Location of the input files

This MLCommons members Google Drive location contains the following.

TensorFlow checkpoint (bert_model.ckpt) containing the pre-trained weights (which is actually 3 files).
Vocab file (vocab.txt) to map WordPiece to word id.
Config file (bert_config.json) which specifies the hyperparameters of the model.

Checkpoint conversion

python convert_tf_checkpoint.py --tf_checkpoint /cks/model.ckpt-28252 --bert_config_path /cks/bert_config.json --output_checkpoint model.ckpt-28252.pt

Download the preprocessed text dataset

From the MLCommons BERT Processed dataset directory download results_text.tar.gz, and bert_reference_results_text_md5.txt. Then perform the following steps:

tar xf results_text.tar.gz
cd results4
md5sum --check ../bert_reference_results_text_md5.txt
cd ..

Generate the BERT input dataset

The create_pretraining_data.py script duplicates the input plain text, replaces different sets of words with masks for each duplication, and serializes the output into the HDF5 file format.

Training data

The following shows how create_pretraining_data.py is called by a parallelized script that can be called as shown below. The script reads the text data from the results4/ subdirectory and outputs the resulting 500 hdf5 files to a subdirectory named "hdf5".

./parallel_create_hdf5.sh

Next we need to shard the data into 2048 chunks. This is done by calling the chop_hdf5_files.py script. This script reads the 500 hdf5 files from subdirectory hdf5/ and creates 2048 hdf5 files in subdirectory 2048_shards_uncompressed.

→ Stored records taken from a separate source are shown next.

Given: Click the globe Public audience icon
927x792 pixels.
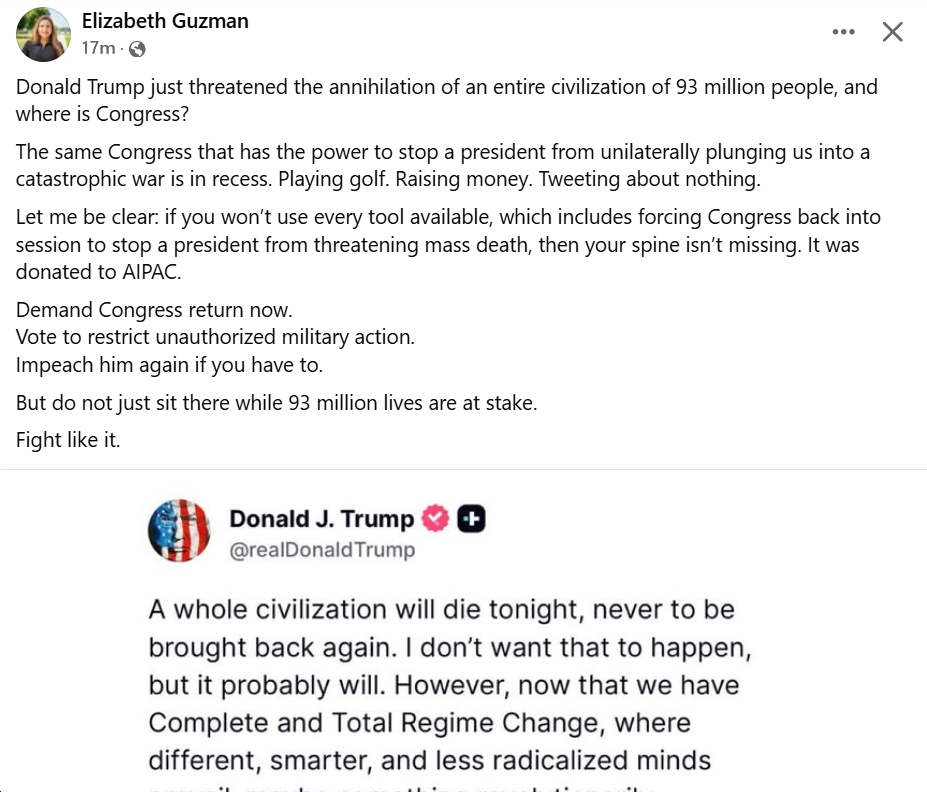Looking at the screenshot, I should (x=138, y=48).
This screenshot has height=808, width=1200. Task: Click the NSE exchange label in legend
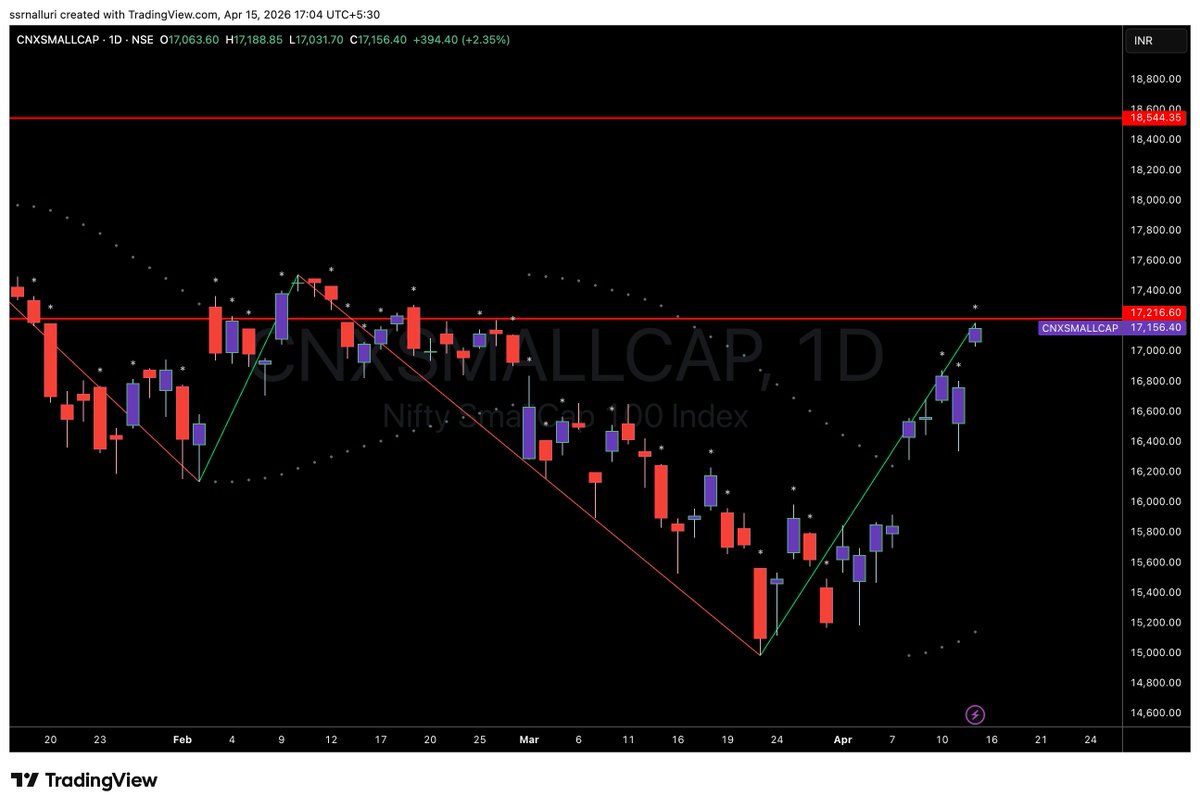coord(144,41)
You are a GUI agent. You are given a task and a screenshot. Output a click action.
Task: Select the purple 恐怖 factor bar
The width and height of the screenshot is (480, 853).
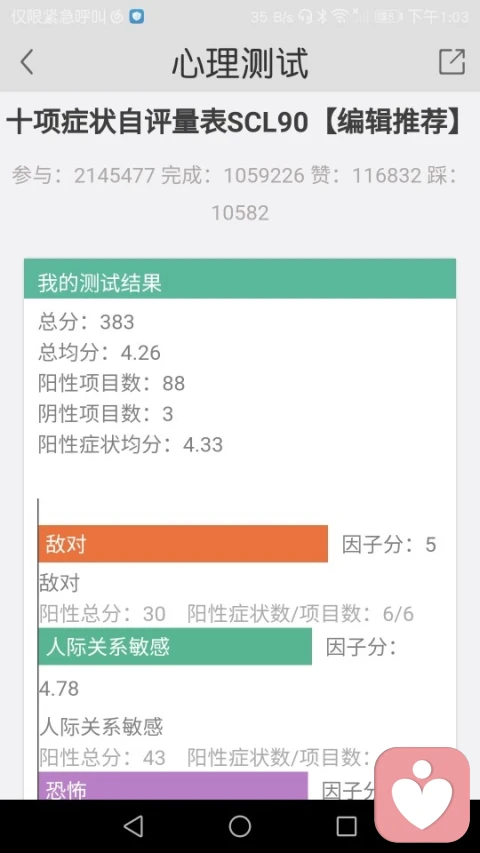(173, 785)
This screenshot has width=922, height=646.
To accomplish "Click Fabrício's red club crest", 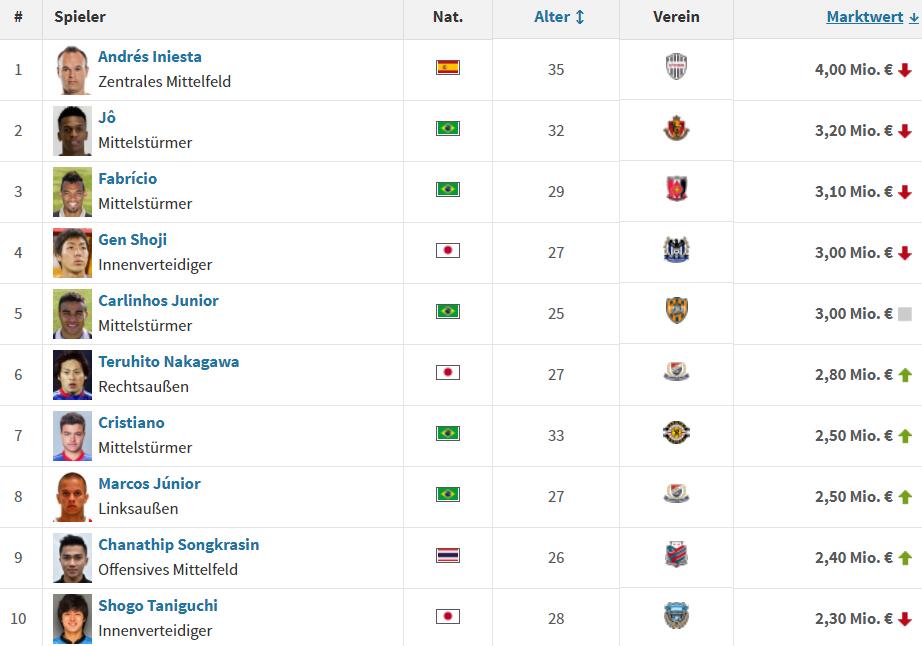I will click(676, 189).
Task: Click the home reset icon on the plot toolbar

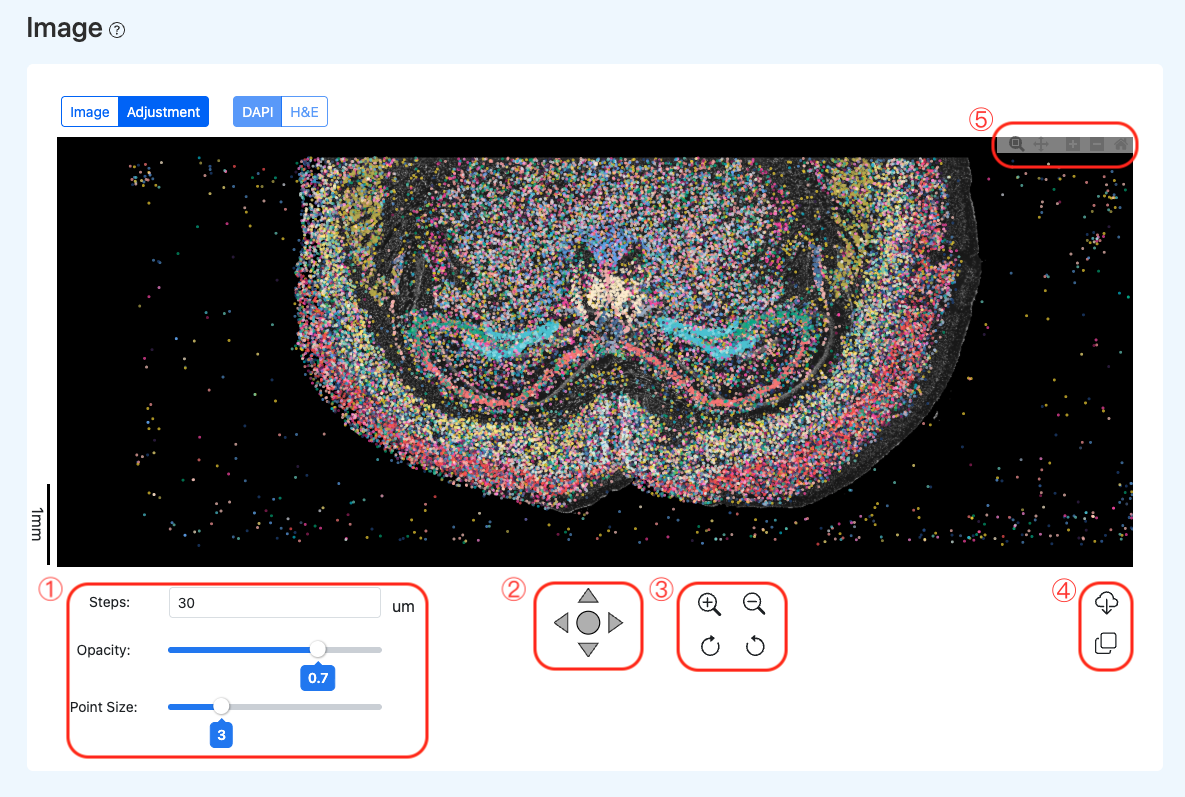Action: click(x=1120, y=144)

mkdir -p 2048_shards_uncompressed
python3 ./chop_hdf5_files.py

Evaluation data

Use the following steps for the eval set:

mkdir eval_set_uncompressed

python3 create_pretraining_data.py \
  --input_file=results4/eval.txt \
  --output_file=eval_all \
  --vocab_file=<path to vocab.txt> \
  --do_lower_case=True \
  --max_seq_length=512 \
  --max_predictions_per_seq=76 \
  --masked_lm_prob=0.15 \
  --random_seed=12345 \
  --dupe_factor=10

python3 pick_eval_samples.py \
  --input_hdf5_file=eval_all.hdf5 \
  --output_hdf5_file=eval_set_uncompressed/part_eval_10k.hdf5 \
  --num_examples_to_pick=10000

Running the model

Building the Docker container

docker build --pull -t <docker/registry>/mlperf-nvidia:language_model .
docker push <docker/registry>/mlperf-nvidia:language_model

To run this model, use the following command. Replace the paths in the config file(config_DGXA100_common.sh) to match paths on your system.

source <CONFIG>
sbatch --nodes ${DGXNNODES} --ntasks-per-node=${DGXNGPU} --time=${WALLTIME} run.sub

To run RCP specific configs:

GBS256=TPU-v4-16

source config_DGXA100_2x8x16x1.sh;
sbatch --nodes 2 --ntasks-per-node 8 --time 01:00:00 run.sub

GBS448=TPU-v4-16

source config_DGXA100_2x8x28x1.sh;
sbatch --nodes 2 --ntasks-per-node 8 --time 01:00:00 run.sub

GBS768=TPU-v4-16

source config_DGXA100_2x8x48x1.sh;
sbatch --nodes 2 --ntasks-per-node 8 --time 01:00:00 run.sub

GBS3072=TPU-v4-128

source config_DGXA100_16x8x24x1.sh;
sbatch --nodes 16 --ntasks-per-node 8 --time 01:00:00 run.sub

GBS8192=TPU-v4-128

source config_DGXA100_16x8x64x1.sh;
sbatch --nodes 16 --ntasks-per-node 8 --time 01:00:00 run.sub

Note: Make sure a current run doesn't use stale parameters sourced from a previous run.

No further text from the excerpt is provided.